→ AUSGEWÄHLTE PASSAGE:
Théophile Alexandre & das Quartett Zaïde: No(s) Dames

Frauen sind in der Kunst seit jeher ein großes Thema. Der französische Countertenor Théophile Alexandre & das Quartett Zaïde präsentieren auf ihrer Einspielung „No(s) Dames“ Arien berühmter Diven. Dabei geht es weit mehr als nur um eine weitere Hommage an große Frauenfiguren. Es wird vielmehr gemeinsam die Authentizität der Rollenzuweisungen von Männern an Frauen in all diesen ja stets von Männern komponierten Opern hinterfragt. Etablierte Sichtweisen auf die verherrlichten aber oftmals auch entmenschlichten oder zu Märtyrern stilisierten Charaktere erhalten hier andere Sichtweisen.

Die insgesamt 23 Stücke reichen von Cavallis „Dell’antro magico“ aus dem Jahr 1649 (Il Giasone) bis zu Weills „Youkali“ (Marie-Galante) aus dem Jahr 1933. Sie umfassen somit Musik aus vier Jahrhunderten. Darunter befinden sich viele bekannte Arien, wie „L´Amour est un oiseau rebelle“ aus Bizets Carmen oder „Addio del passato“ aus Verdis La traviata.

Schon die erste Aufnahme ist ungewöhnlich: Der sanfte, besinnliche Gesang der verlassenen Solveig („Solveigs sang“ aus Edvard Griegs Schauspielmusik Peer Gynt) wird dezent vom Quartett Zaïde begleitet. Weitere besonders lyrisch dargebotene Arien sind u. a. «Ah non credea» der Schlafwandlerin Amida (Vincenzo Bellinis La Sonnambula) und „Adieu notre petite table“ der erschöpften Manon (Jules Massenets Manon).

Kraft in den höheren Lagen zeigt Théophile Alexandre bei dem nur sehr selten zu hörenden „Tiger, wetze nur die Klauen“ als die zum Tode verurteilte Sklavin (Wolfgang Amadeus Mozarts unvollendetes Singspiel Zaïde). Ausgefallen ist auch das temperamentvoll dargebotene „Yo soy María“ der allegorischen Maria (Astor Piazzollas „Tango Operita“ María de Buenos Aires).

Einen großen Schlusspunkt setzt das wehmütige „Youkali“ der ausgenutzten und träumenden Prostituierten Marie (Kurt Weills Marie-Galante).

Obwohl sich lyrische und dramatische Arien abwechseln, wirkt die gesamte Aufnahme emotional einnehmend und als ein rundes Ganzes. Dazu trägt nicht nur Théophile Alexandres subtiler Interpretationsstil bei, sondern auch, dass sechs Stücke rein instrumental eingespielt wurden. Wie Giuliettas „Barcarolle“ (Jaques Offenbachs Les Contes d’Hoffmann) oder „Der Hölle Rache“ der bebenden Königin der Nacht (Wolfgang Amadeus Mozarts Die Zauberflöte) Allein dadurch lockert sich das Hören der Aufnahme angenehm auf.

→ DATENAUSZUG:
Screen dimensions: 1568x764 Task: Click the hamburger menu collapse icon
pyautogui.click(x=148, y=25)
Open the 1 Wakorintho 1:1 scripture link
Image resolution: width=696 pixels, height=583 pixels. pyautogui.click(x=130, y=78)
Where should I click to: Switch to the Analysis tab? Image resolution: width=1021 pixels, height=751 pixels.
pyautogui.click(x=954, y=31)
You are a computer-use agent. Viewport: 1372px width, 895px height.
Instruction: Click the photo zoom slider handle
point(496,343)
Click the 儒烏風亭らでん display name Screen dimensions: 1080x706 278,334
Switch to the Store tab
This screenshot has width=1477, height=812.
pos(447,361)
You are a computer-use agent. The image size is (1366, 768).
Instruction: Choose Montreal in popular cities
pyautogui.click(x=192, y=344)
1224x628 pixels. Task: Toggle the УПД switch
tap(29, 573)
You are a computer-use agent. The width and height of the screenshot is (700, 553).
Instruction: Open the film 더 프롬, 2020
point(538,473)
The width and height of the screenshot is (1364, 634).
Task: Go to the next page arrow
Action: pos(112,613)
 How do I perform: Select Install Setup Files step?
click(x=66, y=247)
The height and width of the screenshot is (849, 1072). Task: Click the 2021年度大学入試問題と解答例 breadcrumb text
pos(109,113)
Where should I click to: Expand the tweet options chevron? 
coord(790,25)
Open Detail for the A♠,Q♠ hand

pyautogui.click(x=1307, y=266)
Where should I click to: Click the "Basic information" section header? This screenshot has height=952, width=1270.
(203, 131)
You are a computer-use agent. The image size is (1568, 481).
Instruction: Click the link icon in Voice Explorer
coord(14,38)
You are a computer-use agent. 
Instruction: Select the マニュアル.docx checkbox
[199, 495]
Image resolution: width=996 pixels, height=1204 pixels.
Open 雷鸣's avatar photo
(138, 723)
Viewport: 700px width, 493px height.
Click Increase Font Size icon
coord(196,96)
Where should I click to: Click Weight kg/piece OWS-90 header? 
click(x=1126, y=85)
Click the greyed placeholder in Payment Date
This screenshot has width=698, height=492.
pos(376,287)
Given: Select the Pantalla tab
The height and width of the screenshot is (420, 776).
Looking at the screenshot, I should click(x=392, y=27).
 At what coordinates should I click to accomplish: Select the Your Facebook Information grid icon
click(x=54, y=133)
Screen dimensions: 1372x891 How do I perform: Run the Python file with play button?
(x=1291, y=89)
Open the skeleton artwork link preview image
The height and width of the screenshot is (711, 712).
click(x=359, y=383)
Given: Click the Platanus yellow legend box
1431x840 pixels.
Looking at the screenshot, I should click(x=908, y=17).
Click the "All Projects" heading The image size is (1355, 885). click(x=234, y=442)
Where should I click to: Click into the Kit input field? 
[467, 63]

→ ÜBUNGSTEILE:
a) Gib aus der Rezension zu „No(s) Dames“ den Abschnitt von „Die insgesamt 23“ bis „(Jules Massenets Manon).“ Wort für Wort wieder.
b) Fasse die Rezension zu „No(s) Dames“ in zwei Sätzen zusammen.
c) Knüpfe an die Rezension zu „No(s) Dames“ an und führe sie nach ihrem letzten Satz weiter.

→ ANTWORTSAMMLUNG:
a)
Die insgesamt 23 Stücke reichen von Cavallis „Dell’antro magico“ aus dem Jahr 1649 (Il Giasone) bis zu Weills „Youkali“ (Marie-Galante) aus dem Jahr 1933. Sie umfassen somit Musik aus vier Jahrhunderten. Darunter befinden sich viele bekannte Arien, wie „L´Amour est un oiseau rebelle“ aus Bizets Carmen oder „Addio del passato“ aus Verdis La traviata.

Schon die erste Aufnahme ist ungewöhnlich: Der sanfte, besinnliche Gesang der verlassenen Solveig („Solveigs sang“ aus Edvard Griegs Schauspielmusik Peer Gynt) wird dezent vom Quartett Zaïde begleitet. Weitere besonders lyrisch dargebotene Arien sind u. a. «Ah non credea» der Schlafwandlerin Amida (Vincenzo Bellinis La Sonnambula) und „Adieu notre petite table“ der erschöpften Manon (Jules Massenets Manon).

b) Auf „No(s) Dames“ präsentieren der Countertenor Théophile Alexandre und das Quartett Zaïde 23 Stücke aus vier Jahrhunderten, von Cavalli bis Weill, mit Arien berühmter Diven, und hinterfragen dabei die Rollenzuweisungen von Männern an Frauen in den stets von Männern komponierten Opern. Obwohl sich lyrische und dramatische Arien abwechseln, wirkt die Aufnahme als rundes Ganzes, wozu Alexandres subtiler Interpretationsstil und sechs rein instrumental eingespielte Stücke beitragen.

c)
Die Neufassung der Arien für Countertenor und Streichquartett wurden von dem Geiger und Arrangeur Eric Mouret bearbeitet. Mustergültig ist das zweisprachige Booklet (französisch und englisch), dass neben den Arientexten auch kurze Kontext-Erklärungen zu den einzelnen Arien enthält.

Markus Gründig, Februar 22


No(s) Dames

Gesang: Théophile Alexandre
Musik: Quartett Zaïde
– Charlotte Maclet (Premier violon)
– Leslie Boulin Raulet (Deuxième violon)
– Sarah Chenaf (Alto)
– Juliette Salmona (Violoncelle)

Gesamtspielzeit: 76:41
Label: NoMadMusic (NMM095)

theophilealexandre.com / quatuorzaide.com / nomadmusic.fr


Titelliste:

01 Grieg Peer Gynt « Solveigs sang »
Solveig délaissée

02 Gluck Orfeo ed Euridice « Che fiero momento »
Eurydice en Enfer

03 Bellini La Sonnambula « Ah non credea »
Amina possédée ?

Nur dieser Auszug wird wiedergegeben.